JP: I’m always aghast whenever I run across some article advising poets on how to create their brand. Branding and poetry? Fuck all of you dickheads, just go jerk off and be a hedge fund manager. You should go into poetry because you want to do something real and original. If you spend time thinking up a branding strategy for your verse, I can guarantee that you’re not going to come up with anything original. You may make money, mind you. I recently saw that the Canadian poet-performer Rupi Kaur goes on tour and sells out venues; I think she sold out the Lincoln Theater in DC. She’s probably a nice person, but as far as art goes, she’s adding about as much to the world of art as a cast member of the Real Housewives. It’s like art as salve: soothes a little, washes away, and you forget about it.

bp: Blindspot oblivion has its perks—I was unfamiliar with Kaur. Having quickly (how else) read a bundle of her work, I assume it’s influenced by Wellness Platitude Workshops or Suzanne Somers or a castrated Basho writing pithy Hallmark self-help bromides that alleviate the anxiety of having missed two Bikram yoga sessions.

JP: Yes, it’s a shock to discover that this is what has gotten big! Bookstores feature shelves or end racks with Rupi Kaur and similar poets spawned through Instagram/Twitter. But stores have to feature the stuff that’s sure to sell to stay alive. Real art heals, but leaves a bit of a scar. And the better the work of art, the more likely that you’ll feel at least a phantom ache from that scar for quite some time. That’s what I mean in my poem “New York,” which I close by saying, “I too suffered for my art. Now it’s your turn.” Of course it’s presumptuous to say that people are suffering from reading my work. It’s just that I hope they are.

bp: Yes, you and Rupi are in different leagues: like Sun Ra to Kenny G. Your poems are not branded online tricks of Emotional Monetization. The Situationists would’ve been all I-told-you-so-shocked-but-not-really by Facebook and Twitter, which basically monetize our friendships, photos, emotions, lives.

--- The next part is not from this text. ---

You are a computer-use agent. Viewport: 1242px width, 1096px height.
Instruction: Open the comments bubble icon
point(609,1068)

JP: I’ve been reading Olivia Laing’s The Lonely City, which explores her times of isolation in New York City using artists like David Wojnarowicz, Klaus Nomi, Henry Darger, etc. as ways toward discussing her own experiences. One thing you see with folks like these is how they took their isolation and created something totally theirs. Nowadays, with social media etc. on top of things like television, the chance of doing something new—or at any rate, something that speaks of one’s own personality—is just so diminished. Corporate forces keep bombarding you with images of what you’re “supposed” to be, what you’re supposed to feel. It’s becoming part of our bodies like plastics, this sort of reflexive behavior. Some people notice it, some don’t. The problem being that when people feel the need to be original, they now have the means to do massive amounts of harm.

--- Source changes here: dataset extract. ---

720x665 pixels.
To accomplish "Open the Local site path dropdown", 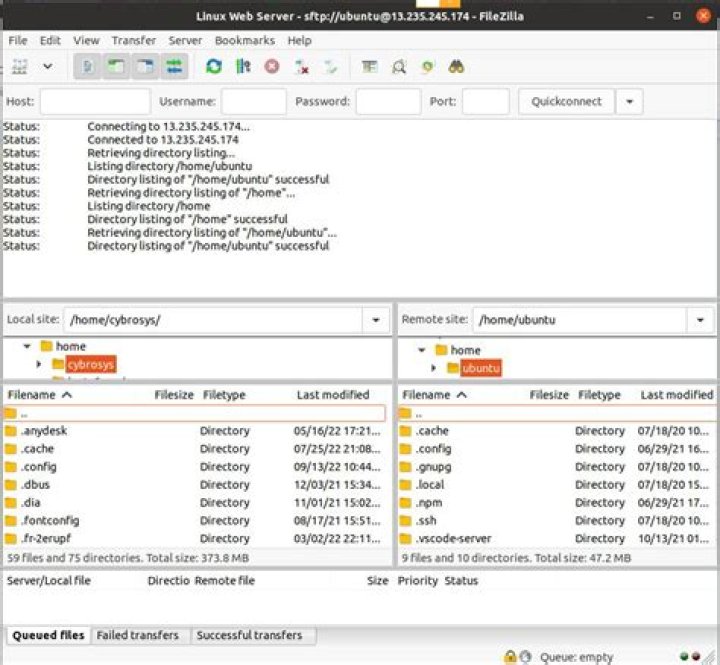I will point(376,320).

bp: This can-do spirit is great, except when it becomes: no time to think, we gotta DO something. This is lynch mob anti-intellectualism. I’d say informed action is better than headless doing—just listen to how informed by history and philosophy activists like Angela Davis, the Black Panthers, and MLK were.

JP: And if that person, for example, has been feeding off the racist fear that Donald Trump has glorified, it creates a very dangerous situation indeed. Not that America hasn’t always had this racist side, of course, but Trump is drawing his power specifically from that side, empowering it, making it something to be proud of. After all these years of failed schemes—Trump University, Trump Airlines, Trump Vodka, etc.—he wants to make it to the top with Trump brand racism. Yeah, he always ends up failing—even his casinos have gone into bankruptcy numerous times—but right now things are looking scary.